Vous avez dis "Bizarre"?

Bizarre : 1953-1968. Anthologie (Berg international. 2009)

En 1953 paraît chez Eric Losfeld une nouvelle revue intitulée Bizarre. Le premier numéro est un hommage à Gaston Leroux. Revue littéraire, donc ? Revue éclectique plutôt, puisqu'il y sera bien évidemment question de littérature mais également de cinéma, de peinture, de dessin, de photo et de tout ce qui a trait à l’étrange, au mystérieux, au hors normes…
Losfeld ne publiera que deux numéros de la revue et c’est Jean-Jacques Pauvert qui lancera la deuxième formule en Mai 1955 pour une collection qui comptera 46 numéros.
Pauvert, Losfeld : il est facile de deviner qu’avec des parrains comme ces prestigieux éditeurs, Bizarre se place immédiatement sous les auspices bienveillants du surréalisme.
La déclaration inaugurale du premier numéro (où l’on trouve aux côtés de Losfeld des gens comme Michel Laclos, qui deviendra le rédacteur en chef de la nouvelle formule, Ado Kyrou, Jean Ferry ou encore Jacques Sternberg) ne laisse aucun doute quant à l’esprit qui entend présider l’entreprise :
« Nous préférons croire que ce sommaire inaugural parlera pour nous, et que s’y intéresseront, comme à ceux des numéros de Bizarre qui suivront tout ceux qui mettent au-dessus de tout l’amour, l’humour, la poésie, trois valeurs des côtés les plus inattendus aujourd’hui niées, attaquées, et que nous nous proposons d’exalter, surtout en ce qu’elles ont d’excessif disons-le, d’insolite. »
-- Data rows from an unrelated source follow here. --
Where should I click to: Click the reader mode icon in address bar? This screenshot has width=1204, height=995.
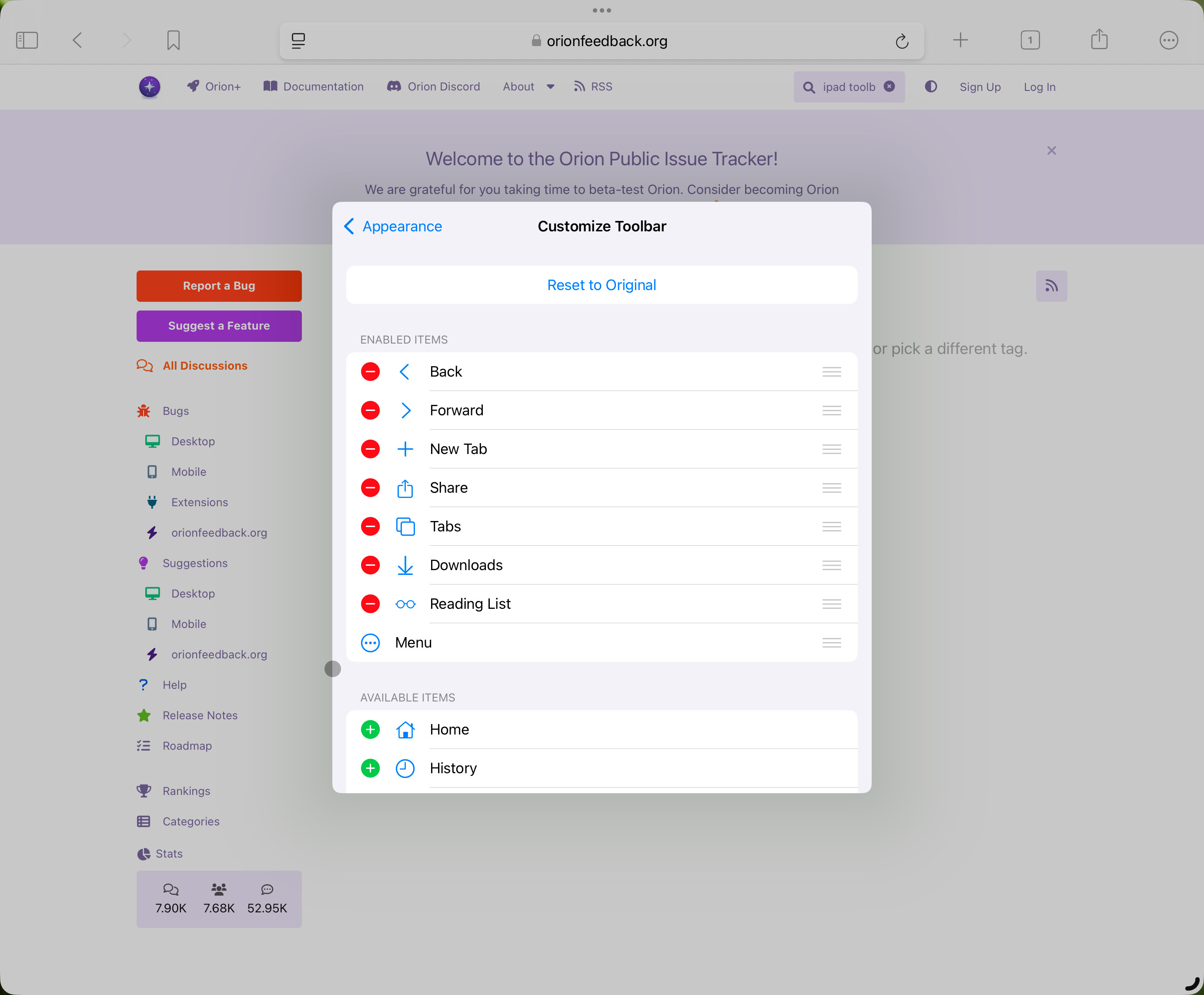coord(298,41)
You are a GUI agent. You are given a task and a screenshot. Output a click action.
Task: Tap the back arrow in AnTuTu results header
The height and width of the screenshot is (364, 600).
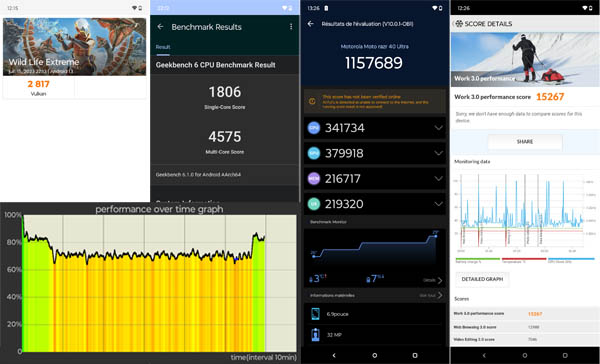[x=311, y=24]
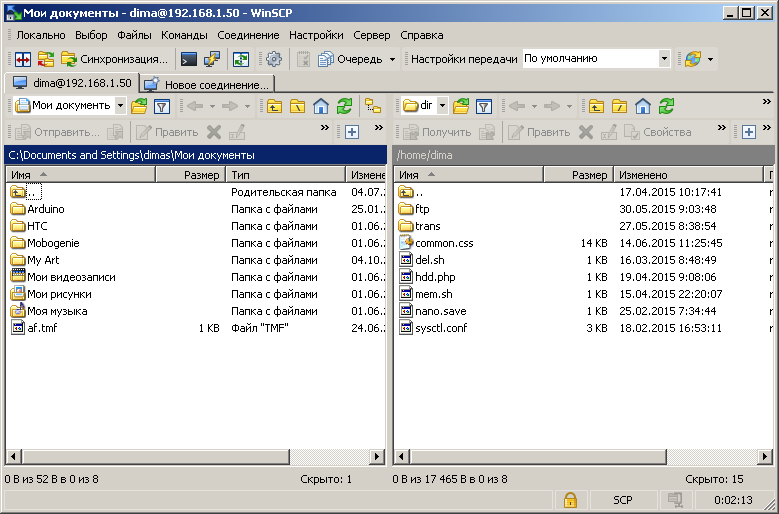Open the Preferences gear icon
Image resolution: width=779 pixels, height=514 pixels.
coord(273,59)
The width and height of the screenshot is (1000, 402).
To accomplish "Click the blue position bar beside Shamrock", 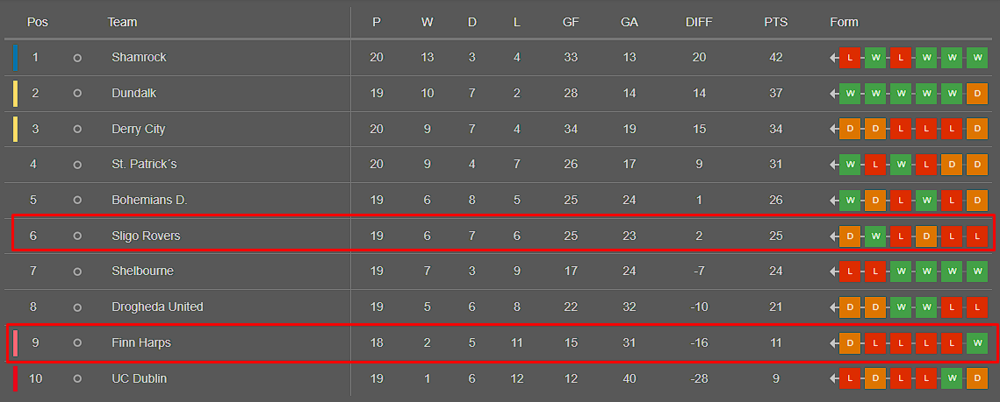I will pos(15,57).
Si l’on jette un rapide coup d’œil aux personnalités qui participeront de près ou de loin à Bizarre, que ce soit Raymond Queneau, Caradec, Noël Arnaud, Michel Laclos, Jean Ferry ou même Siné et Topor, on devine également les liens étroits que la revue entretint avec le collège de pataphysique. Cela nous vaudra quelques mémorables articles sur les palindromes ou autres jeux littéraires (voir le superbe numéro sur la Littérature illettrée à laquelle participèrent tous les lettristes).
L’anthologie proposée par Jean-Marie Lhôte est totalement frustrante dans la mesure où elle donne envie de dévorer tous ces numéros qui se trouvent encore chez les bouquinistes ou libraires en ligne à des prix plus ou moins raisonnables. Vous aurez deviné que cette remarque n’est absolument pas une critique et que le livre est, au contraire, splendide de bout en bout et donne un aperçu remarquable de ce que pu être cette revue.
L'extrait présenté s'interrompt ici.